### [Task instructions]
A – Translate this sentence from the Testo 420 guide into Spanish: "The hood and instrument connect via a collar fitting that seats firmly without tools."
B – Please rewrite the rows below in full, requests included, shifting every coordinate in their answers by 22, and leave the pictures out.

### [Text extract]

How to Use Testo 420: Step-by-Step Measurement Guide
The Testo 420 is a professional flow hood used for volume flow measurement at supply and return air outlets in HVAC commissioning and TAB work. Getting accurate results depends not just on owning the instrument but on following the correct setup and measurement sequence every time. A poorly mounted hood, a skipped zeroing cycle or a reading taken before the instrument has stabilised will produce a figure that looks credible but does not reflect actual airflow.
This guide walks through the complete measurement process step by step, from initial setup and hood selection through to recording and logging your results. It also covers the most common errors that cause inaccurate readings and how to avoid them on a real job. Whether you are commissioning a commercial building in Melbourne, completing TAB work on a new industrial facility in Queensland, or simply getting familiar with the instrument for the first time, the same technique applies.
The Testo 420 complete flow hood kit with measuring instrument includes everything needed to begin TAB and commissioning work immediately.
Written by Rica Francia Macaspac, HVAC Shop content writer, in consultation with Aussie HVAC tradies and industry experts. Published: June 2026 · Last reviewed: June 2026.

Testo 420 Setup and Pre-Measurement
Before you take a single reading, the instrument and app need to be configured correctly for the job. Skipping the setup sequence is the most common cause of inconsistent readings across a day's work.
Start by selecting the correct hood for your outlet type and attaching it to the measuring instrument. The hood and instrument connect via a collar fitting that seats firmly without tools. Once the hood is fitted, power on the measuring instrument and allow it to complete its startup sequence. The instrument performs an automatic zero of the differential pressure sensor during startup. This zeroing step eliminates offset errors caused by temperature changes or barometric pressure differences between your last use and the current job. On a summer day in Darwin or Brisbane where ambient temperatures are significantly higher than the previous day, the zeroing step makes a measurable difference to reading accuracy.

### [Extracted information]
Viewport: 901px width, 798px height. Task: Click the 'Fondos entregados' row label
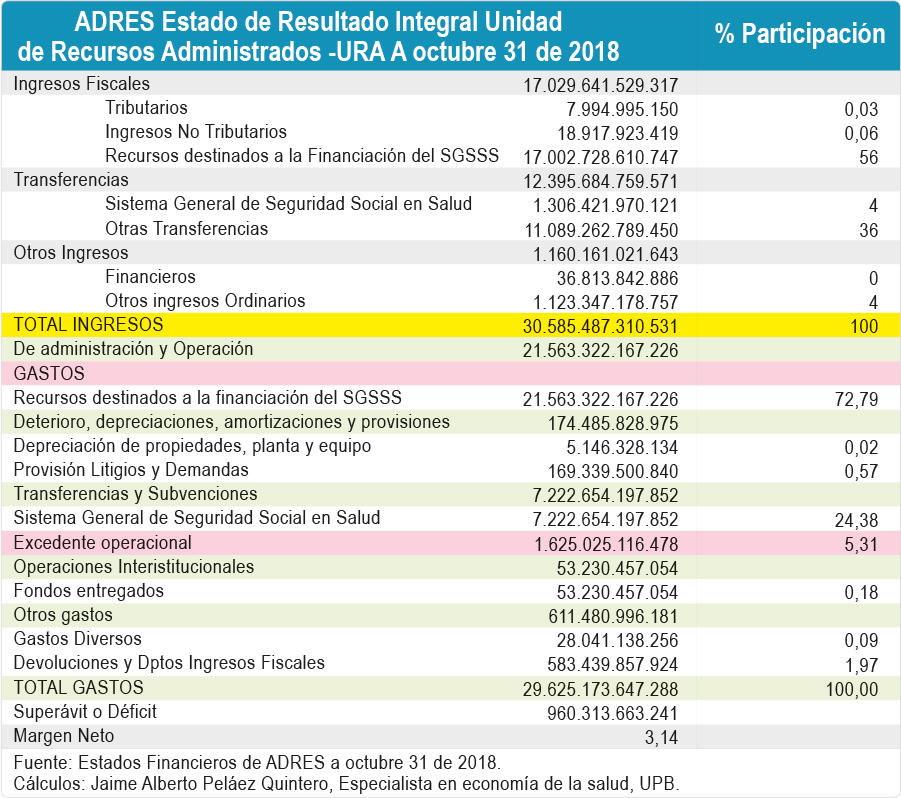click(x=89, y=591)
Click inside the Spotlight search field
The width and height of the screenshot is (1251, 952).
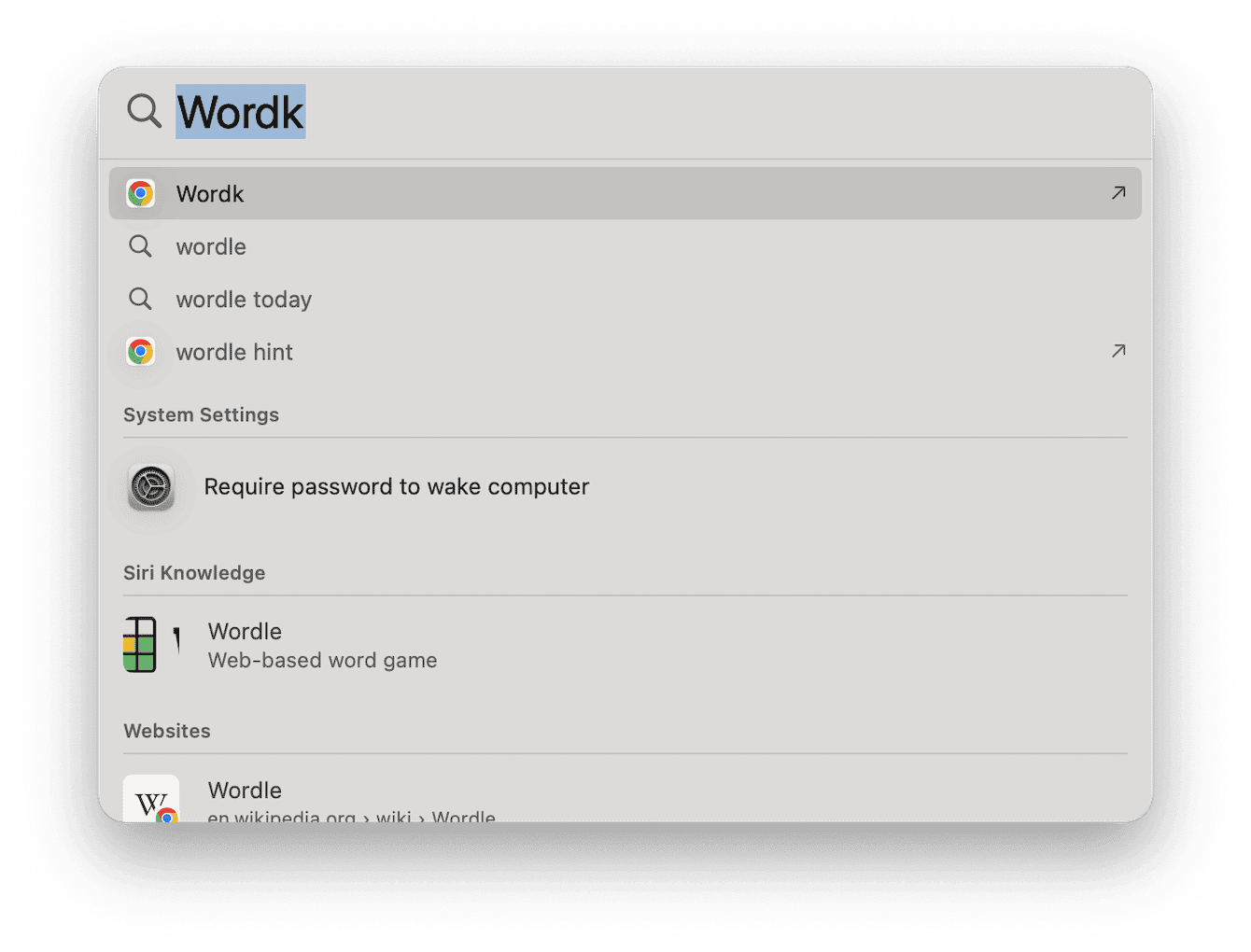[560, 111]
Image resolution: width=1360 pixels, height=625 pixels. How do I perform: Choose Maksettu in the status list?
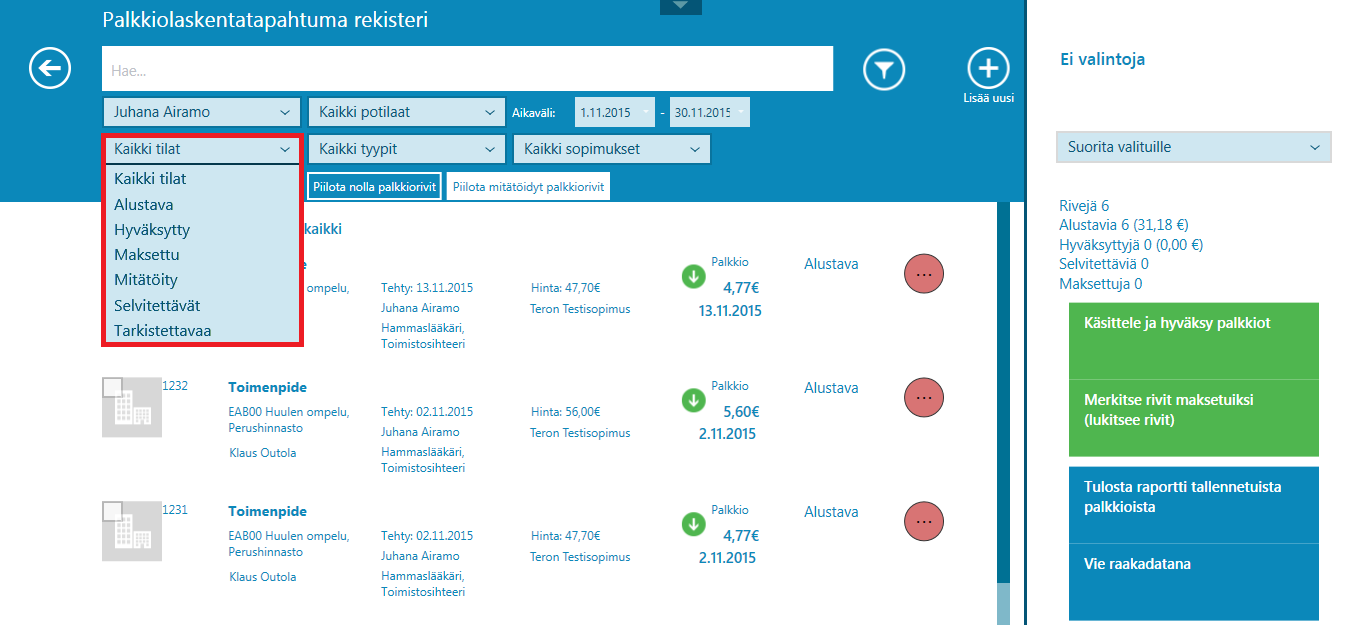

### [Response list]
A – La campana y el instrumento se conectan mediante un collarín de acople que encaja firmemente sin herramientas.

B –
Viewport: 901px width, 798px height. Task: Click the 'Fondos entregados' row label
click(x=111, y=613)
Click inside the Spotlight search field
The width and height of the screenshot is (1251, 952).
[582, 133]
Image resolution: width=1360 pixels, height=625 pixels. How do I perform: Choose Maksettu in the status list?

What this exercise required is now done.